For many, Egypt is one of the dream travel destinations. We've all listened and read since childhood about the ancient state of the pharaohs and the monumental pyramids that served as tombs. However, when asked about specific places that we would like to visit in Egypt, we often do not know what to say. Where is the best place to find examples of Egyptian civilization that counts for several millennia? Less than 35 km from Cairo, Sakkara is ideal. The local cemetery of the pharaohs and its buildings and artifacts are unique on a global scale.
Sakkara is a vast ancient necropolis that served as the cemetery for the then capital of Egypt, Memphis. From the time of the First Dynasty (around 3200 B.C.), until the first centuries after Christ, Egyptian kings, state dignitaries and other important people in the state were buried there. Many of the pyramids formed in this way have survived - in varying conditions - to this day, which makes Sakkara a popular destination not only for tourist trips, but also for archeological expeditions. The very name "Sakkara" comes from the necropolis god Sokar, a half-man, half-falcon.
When in Sakkara, it's worth visiting the Imhotep Museum at the start of your tour. The building stands on the edge of the desert and arable fields. The monuments collected here come from excavations at the necropolis and provide an excellent introduction to visiting the rest of the sights.
The most famous monument found in the Sakkara complex is undoubtedly the Pyramid of Djoser. This is the oldest pyramid in Egypt. It was built during the reign of Pharaoh Djoser around 2650 B.C. Historians unanimously recognize the Djoser Pyramid as the world's first known complex of buildings built entirely of hewn stone. The pyramid itself, having the form of a mastaba - a stepped pyramid - is divided into six segments in the shape of chamber tombs. In the immediate vicinity of the pyramid, the court architect of Djoser, Imhotep, created an area that was almost a town for the needs of the ruler, surrounded by a thick wall about 10 m high. The pyramid of Pharaoh Djoser was 62m high at the time of its creation, today it is slightly less, about 60m Still, it makes a huge impression.
The tomb complex in Sakkara, entered on the UNESCO World Heritage List, consists of several dozen mastabs and pyramids, preserved in various states. Apart from Djoser's pyramid, the most interesting are animal tombs, such as Serapeum - the tomb of Saint Bull Apis. You can find mummies of bulls that were buried in huge stone sarcophagi. A little north of this building is the cemetery of mummified animals, including ibises and baboons.
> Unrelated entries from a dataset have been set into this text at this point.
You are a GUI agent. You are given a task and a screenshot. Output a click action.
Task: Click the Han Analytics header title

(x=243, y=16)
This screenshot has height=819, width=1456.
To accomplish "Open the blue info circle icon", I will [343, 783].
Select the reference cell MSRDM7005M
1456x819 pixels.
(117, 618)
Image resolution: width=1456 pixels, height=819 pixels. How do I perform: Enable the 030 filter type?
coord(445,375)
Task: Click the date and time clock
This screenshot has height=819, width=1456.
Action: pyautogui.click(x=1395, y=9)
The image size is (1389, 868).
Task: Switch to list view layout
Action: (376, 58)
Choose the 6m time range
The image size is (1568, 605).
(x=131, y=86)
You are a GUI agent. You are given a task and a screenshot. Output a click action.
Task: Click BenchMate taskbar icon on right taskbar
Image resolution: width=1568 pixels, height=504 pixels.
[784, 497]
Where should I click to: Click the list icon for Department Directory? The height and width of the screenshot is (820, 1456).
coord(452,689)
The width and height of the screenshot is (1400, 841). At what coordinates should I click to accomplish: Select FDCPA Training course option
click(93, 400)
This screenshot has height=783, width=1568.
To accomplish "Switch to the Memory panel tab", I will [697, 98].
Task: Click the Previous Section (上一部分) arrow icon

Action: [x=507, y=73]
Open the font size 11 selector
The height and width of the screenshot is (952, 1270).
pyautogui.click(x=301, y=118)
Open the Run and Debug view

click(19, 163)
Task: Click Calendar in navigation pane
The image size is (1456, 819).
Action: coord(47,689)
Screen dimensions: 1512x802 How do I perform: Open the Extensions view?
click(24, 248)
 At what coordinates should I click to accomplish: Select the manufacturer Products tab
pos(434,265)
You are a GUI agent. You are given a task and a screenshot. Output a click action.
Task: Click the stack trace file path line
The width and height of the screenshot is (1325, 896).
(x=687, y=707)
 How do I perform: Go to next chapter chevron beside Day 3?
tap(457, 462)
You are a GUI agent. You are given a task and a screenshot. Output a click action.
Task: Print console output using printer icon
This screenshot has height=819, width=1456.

The pyramid of Unas is extremely important for Egyptian history researchers. Inside, hieroglyphic inscriptions called "Texts of the Pyramids" were found, which, today are considered a classic historical source for Egyptologists. This is a collection of ancient Egyptian religious texts: spells, hymns, myths that were found on the walls of corridors and burial chambers. During its heyday, the Unas pyramid measured almost 42 m, but today it is only 19m, which makes it the smallest of the pyramids in Sakkara.
Opposite the Unas pyramid you can find another interesting monument. These are the ruins of the Coptic monastery of St. Jeremiah, which was built in Sakkara between the 3rd and the 7th century. Although the monastery itself was destroyed in the 10th century, exhibits from here can be admired at the Coptic Museum in Cairo. It is worth a look there if you are interested in the history of Christianity in Egypt - the collections of this institution are really impressive.
We also recommend visiting the tombs of Mereruka and Kagemni. These are two very well preserved mastabs located northeast of Djoser's pyramid. They served as the tomb of Vizier Teti, ruler of the 6th dynasty. They stand out from the others by their beautiful carvings that present the everyday life of the Egyptian elite - dancing, gardening and hunting. Equally interesting when it comes to looking at the society of the world of the pharaoh period, is Mastab of Ankhmahor, located next to Kagemni, also called the tomb of doctors. You can admire scenes from the everyday life of craftsmen, doctors, blacksmiths and jewellers.
Sakkara is an extremely important place for Egyptian culture & history. So if you really want to get to know Egypt, you must visit Sakkara!